Created attachment 470205 [details] HTML file the demonstrates the bug Steps to reproduce the problem: 1. Set Content-Security-Header script-src to include a nonce value along with strict-dynamic (either via web server or http-equiv meta tag) 2. Add a script tag with a valid nonce value and `data-foo="<script>"` (i.e. attribute value of <script> with the < and > html-escaped. 3. Try to load the file. Example html file attached. What is the expected behavior? Script loads. What went wrong? CSP blocks loading with this message in the console: Refused to load https://s4.bcbits.com/bundle/bundle/1/head-c13a053f90fe799f77dee956c87a57f7.js because it does not appear in the script-src directive of the Content Security Policy. Did this work before? Yes. I'm not sure the exact version when this bug first appeared, but it was definitely working in the latest version of Safari as of Sep 16, 2021 when the issue was first reported in Chrome. Works as expected in Firefox. This has been a problem in Chrome for a long time, but this is a new regression in Safari. Here is the equivalent bug for Chrome: https://issues.chromium.org/issues/40791912 This smells like an heuristic XSS-protection to prevent <script> being injected into script data attributes, but it's overzealous when the attribute value is correctly escaped like in this example.
This was probably still working fine in Safari as of June 7, 2023 (according to some chatter in our internal work Slack).
<rdar://problem/124228938>
https://w3c.github.io/webappsec-csp/#is-element-nonceable says: - If attribute’s value contains an ASCII case-insensitive match for "<script" or "<style", return "Not Nonceable". Testing in Firefox, I also get a CSP error: Content-Security-Policy: The page's settings blocked the loading of a resource at https://s4.bcbits.com/bundle/bundle/1/head-c13a053f90fe799f77dee956c87a57f7.js ("script-src"). It seems that Chrome, Firefox and Safari are all aligned here. AIUI, though this is somewhat overzealous, implementations are aligned with the spec, the attribute value is computed by unescaping the characters. To make progress on this, it seems that we should go to the spec and change/clarify the intent. CCing @Anne, if he has thoughts on this. Marking as INVALID for now, we can reopen or create a new bug after hearing from CSP spec editors.

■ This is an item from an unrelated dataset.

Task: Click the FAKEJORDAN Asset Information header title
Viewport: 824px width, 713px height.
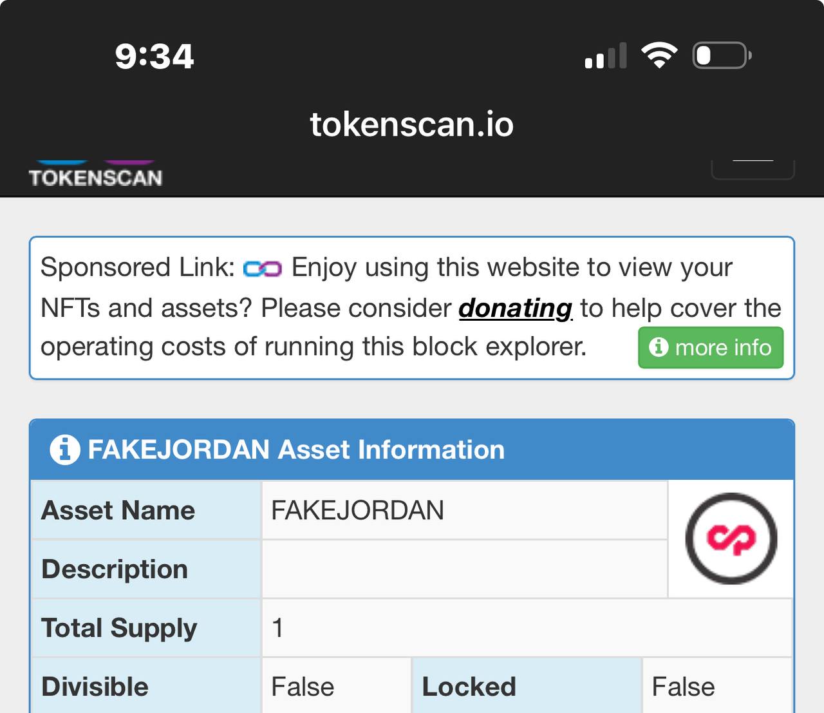Action: pyautogui.click(x=296, y=450)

Given that the purpose of "6.7.3.1. Is element nonceable?" is to prevent nonce hijacking (https://w3c.github.io/webappsec-csp/#security-nonce-hijacking), only unescaped "<script" would indicate such an attack. It would be great if the spec could account for this as there are legitimate use cases (e.g. passing template data into scripts for use with `document.currentScript`, though, granted, that's less useful nowadays with <script type="module">). That said, I can confirm that Firefox is also blocking this markup now. With all three major browsers now aligned on the behavior, I understand if this edge case is not worth supporting.
Daniel, the moment CSP looks at the attribute the knowledge of whether the developer typed < or < is lost. And preserving that would not be worth the effort.